PROVIDED PASSAGE.
▬▬▬

CHRISTINE BRAGALE, Director, media relations, Goodwill Industries
Intl., Bethesda, MD
The mission of Goodwill Industries is to provide education, job training
and career services for people who are unemployed, so we are not
directly involved in the WTC disaster. However, we knew in the days
following the attack that the most important thing was the need for
money, blood and other supplies to support relief efforts in New York
City and Washington, DC. Several Goodwill agencies did offer their
donation collection points as sites for blood drives, but what we are
known for is helping people find and keep jobs. Last week we contacted
our key partners in New York, Washington and elsewhere to remind them
that we have a strong cadre of adult education staff in communities
across the US. So, while we temporarily halted proactive media relations
efforts, we made sure to maintain direct contact with the community
leaders involved in rebuilding efforts at all levels.
MIKE SWENSON, President, Barkley Evergreen & Partners Public
The biggest mistake a nonprofit can make right now is to disappear.
While it is right for us to focus on raising money to help the victims
and heroes of the attack on America, it is also right for us to focus on
other worthy causes. In our work with breast cancer through Lee Jeans
and the Susan G. Komen Breast Cancer Foundation, the core strategy right
now is to be sensitive to current events, but to remain committed to the
cause. Breast cancer takes the lives of 50,000 women each year. That
will not change until a cure is found and a cure requires continuous
funding for research. Nonprofits must not deviate from delivering their
important messages and must continue forward with their events and fund
raising. It may be a bit more difficult right now, but it will be more
difficult later if the public stops hearing from them.
MICHAEL CROOK, Director of PR, Habitat for Humanity International
Habitat for Humanity's work has not slowed since September 11. We will
keep our profile high by directing more pitching effort to the Northeast
and Mid-Atlantic, where we've gotten great support. Examples: Red Cross
chapters, overwhelmed with volunteers, are referring energetic people to
Habitat affiliates. We got listed on the libertyunites.org site that
President Bush mentioned during a televised speech as a worthy
organization. Americans want to do something good for their neighbors.

▬▬▬

Stored data:
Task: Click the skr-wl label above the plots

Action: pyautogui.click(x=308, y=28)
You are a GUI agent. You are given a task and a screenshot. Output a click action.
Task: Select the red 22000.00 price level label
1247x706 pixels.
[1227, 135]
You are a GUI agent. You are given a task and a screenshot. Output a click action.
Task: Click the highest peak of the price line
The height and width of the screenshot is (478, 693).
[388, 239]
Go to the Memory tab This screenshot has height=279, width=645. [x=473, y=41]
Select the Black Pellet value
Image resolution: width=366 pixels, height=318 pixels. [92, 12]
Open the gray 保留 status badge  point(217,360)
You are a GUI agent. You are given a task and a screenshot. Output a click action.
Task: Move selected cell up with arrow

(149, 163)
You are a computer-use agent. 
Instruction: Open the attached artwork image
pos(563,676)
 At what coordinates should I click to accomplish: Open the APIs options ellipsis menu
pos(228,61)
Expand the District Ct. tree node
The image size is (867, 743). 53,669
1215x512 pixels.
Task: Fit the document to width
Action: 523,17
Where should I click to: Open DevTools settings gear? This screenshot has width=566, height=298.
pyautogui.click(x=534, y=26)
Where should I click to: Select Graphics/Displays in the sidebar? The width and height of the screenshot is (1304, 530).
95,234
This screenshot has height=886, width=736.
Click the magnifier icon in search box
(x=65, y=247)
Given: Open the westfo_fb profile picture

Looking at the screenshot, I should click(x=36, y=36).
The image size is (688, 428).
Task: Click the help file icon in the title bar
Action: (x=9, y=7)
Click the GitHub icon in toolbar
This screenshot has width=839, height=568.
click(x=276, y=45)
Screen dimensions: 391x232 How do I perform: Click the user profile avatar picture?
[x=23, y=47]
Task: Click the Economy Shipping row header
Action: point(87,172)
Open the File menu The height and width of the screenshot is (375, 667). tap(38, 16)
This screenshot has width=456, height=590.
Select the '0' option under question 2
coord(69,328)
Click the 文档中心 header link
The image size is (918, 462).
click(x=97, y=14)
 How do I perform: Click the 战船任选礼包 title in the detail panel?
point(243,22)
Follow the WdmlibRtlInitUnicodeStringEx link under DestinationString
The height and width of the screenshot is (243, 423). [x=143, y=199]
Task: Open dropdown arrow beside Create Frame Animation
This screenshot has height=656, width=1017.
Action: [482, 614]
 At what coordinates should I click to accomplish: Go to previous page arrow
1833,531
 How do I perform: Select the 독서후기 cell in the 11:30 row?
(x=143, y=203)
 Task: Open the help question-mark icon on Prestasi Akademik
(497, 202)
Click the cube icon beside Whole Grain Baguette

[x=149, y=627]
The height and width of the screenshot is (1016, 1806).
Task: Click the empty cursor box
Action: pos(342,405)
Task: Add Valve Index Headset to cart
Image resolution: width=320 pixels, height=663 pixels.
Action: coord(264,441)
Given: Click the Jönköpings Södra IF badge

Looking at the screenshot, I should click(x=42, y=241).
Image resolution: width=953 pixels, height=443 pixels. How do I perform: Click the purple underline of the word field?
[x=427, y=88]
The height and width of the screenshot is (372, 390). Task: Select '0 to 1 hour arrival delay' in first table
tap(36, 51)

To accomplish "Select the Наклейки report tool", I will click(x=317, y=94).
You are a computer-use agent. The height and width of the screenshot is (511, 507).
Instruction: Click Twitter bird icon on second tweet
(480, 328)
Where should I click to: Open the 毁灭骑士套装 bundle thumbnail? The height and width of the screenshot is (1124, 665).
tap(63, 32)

▬▬▬

TASK BRIEF. Retype everything in the passage on nonprofits after September 11 from "While it is" down to "hearing from them.".

SOLUTION FOR THIS TASK.
While it is right for us to focus on raising money to help the victims
and heroes of the attack on America, it is also right for us to focus on
other worthy causes. In our work with breast cancer through Lee Jeans
and the Susan G. Komen Breast Cancer Foundation, the core strategy right
now is to be sensitive to current events, but to remain committed to the
cause. Breast cancer takes the lives of 50,000 women each year. That
will not change until a cure is found and a cure requires continuous
funding for research. Nonprofits must not deviate from delivering their
important messages and must continue forward with their events and fund
raising. It may be a bit more difficult right now, but it will be more
difficult later if the public stops hearing from them.